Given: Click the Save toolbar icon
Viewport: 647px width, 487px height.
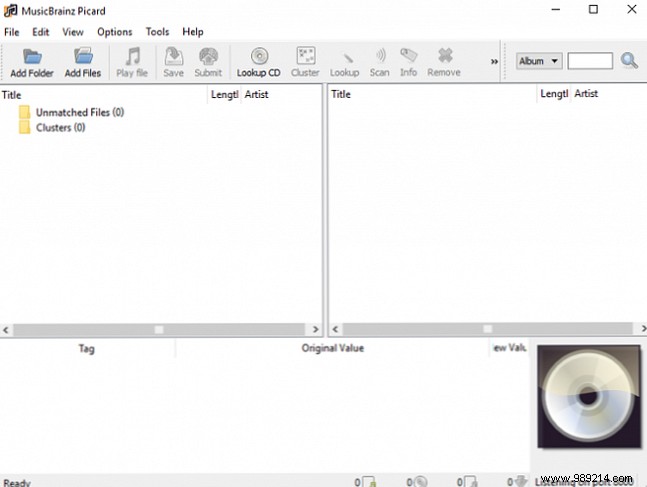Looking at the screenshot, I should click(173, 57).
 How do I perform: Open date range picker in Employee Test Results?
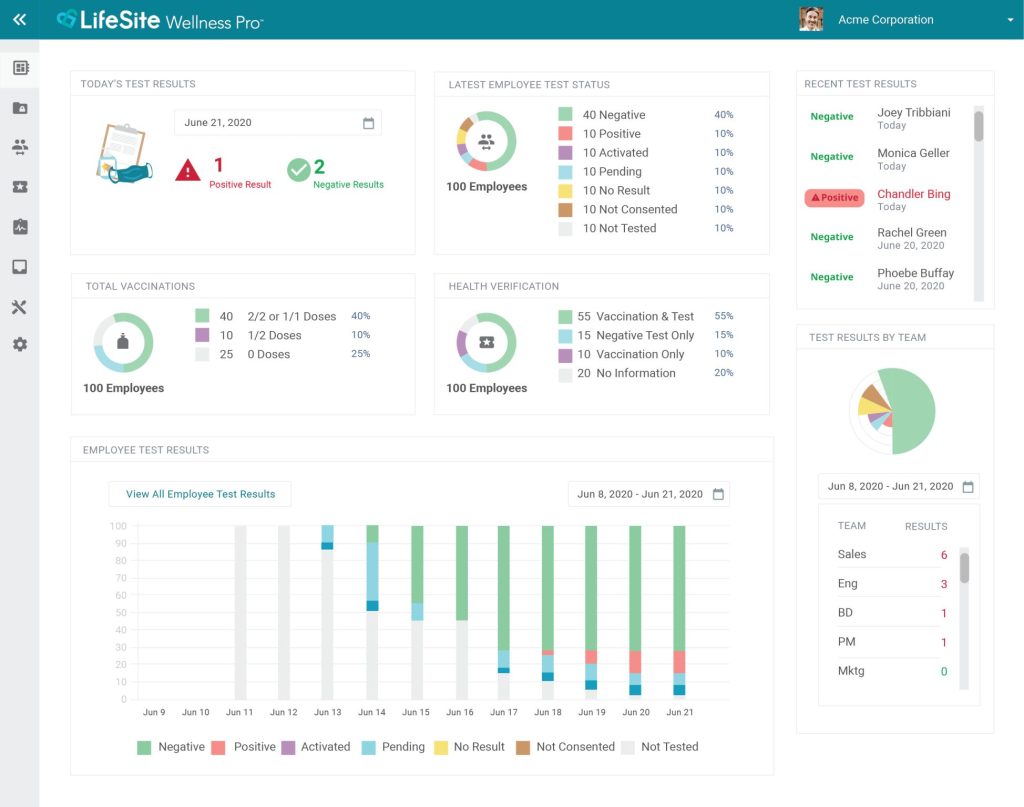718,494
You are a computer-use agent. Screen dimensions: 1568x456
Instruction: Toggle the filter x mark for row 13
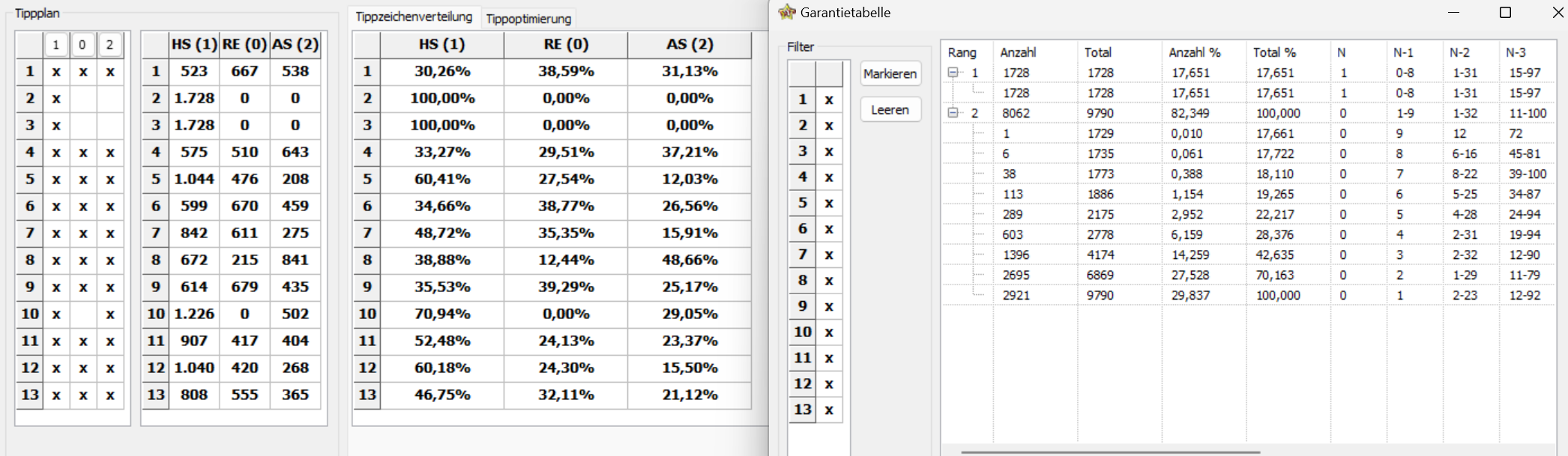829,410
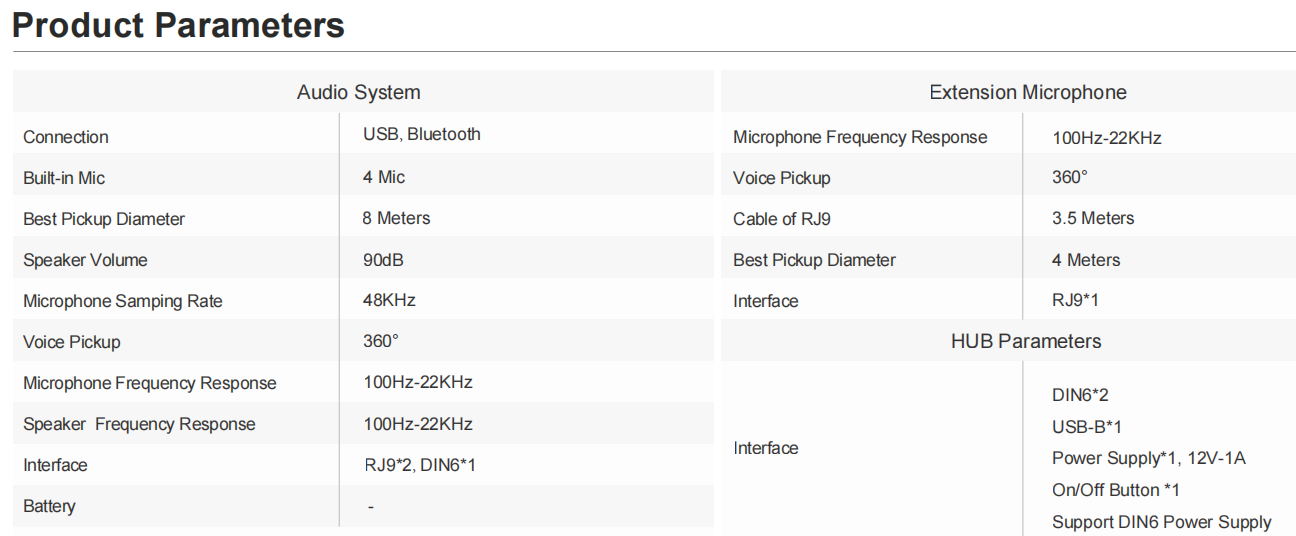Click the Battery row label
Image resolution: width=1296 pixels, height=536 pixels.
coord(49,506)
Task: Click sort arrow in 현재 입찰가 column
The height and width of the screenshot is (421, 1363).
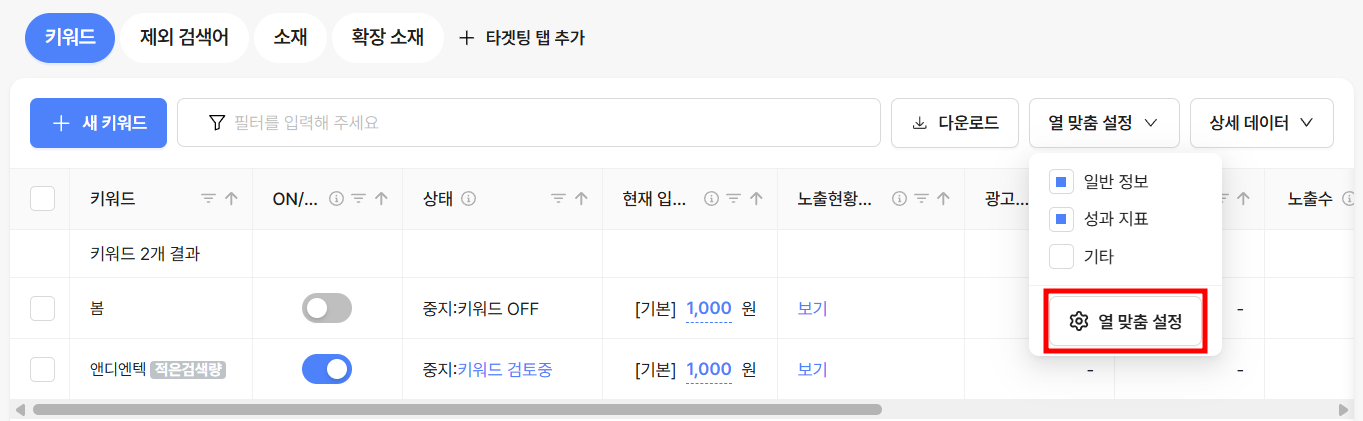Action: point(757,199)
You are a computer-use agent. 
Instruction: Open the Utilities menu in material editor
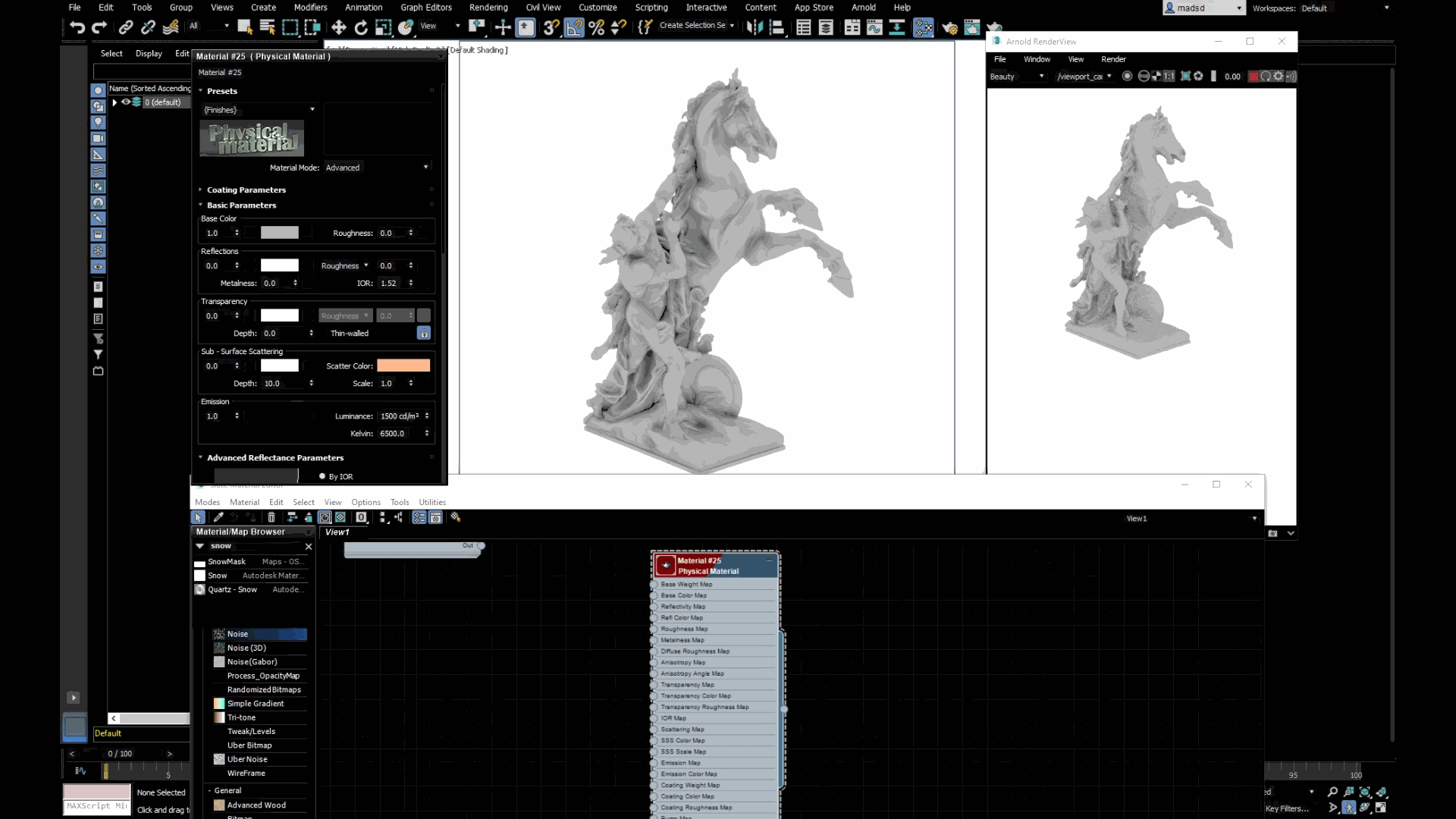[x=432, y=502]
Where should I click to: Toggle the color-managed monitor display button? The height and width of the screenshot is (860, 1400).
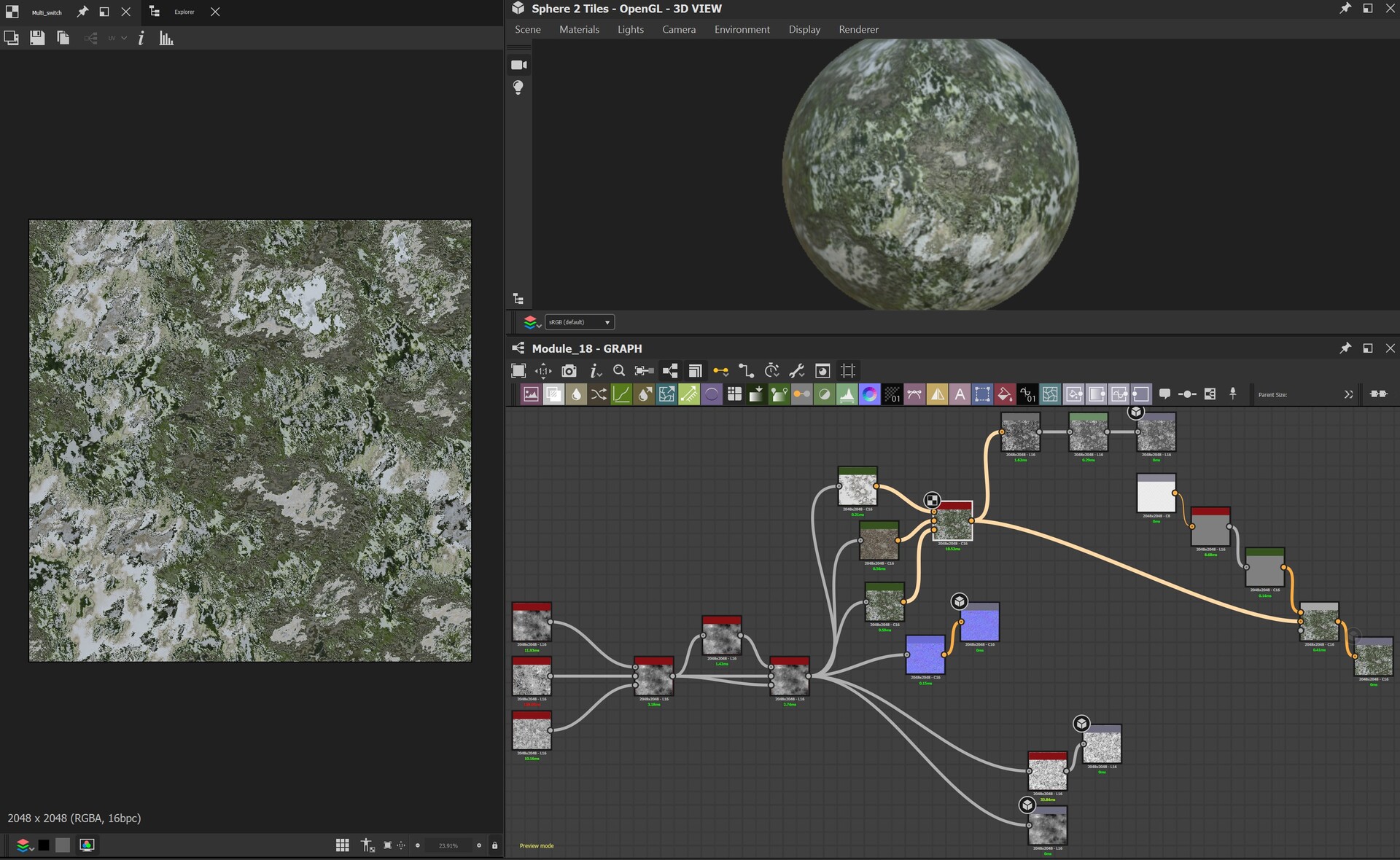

▶ **Do this**: Convert the records above into a JSON list of strings, with one string for each line and no blank lines. Leave out the pictures.

▶ **Problem solution**:
[
  "Given: Click the Save toolbar icon",
  "Viewport: 647px width, 487px height.",
  "Looking at the screenshot, I should click(173, 57).",
  " How do I perform: Open date range picker in Employee Test Results?",
  "718,494",
  "You are a computer-use agent. Screen dimensions: 1568x456",
  "Instruction: Toggle the filter x mark for row 13",
  "829,410",
  "Click the Battery row label",
  "Image resolution: width=1296 pixels, height=536 pixels.",
  "coord(49,506)",
  "Task: Click sort arrow in 현재 입찰가 column",
  "The height and width of the screenshot is (421, 1363).",
  "Action: point(757,199)",
  "You are a computer-use agent. ",
  "Instruction: Open the Utilities menu in material editor",
  "[x=432, y=502]",
  "Where should I click to: Toggle the color-managed monitor display button? The height and width of the screenshot is (860, 1400)."
]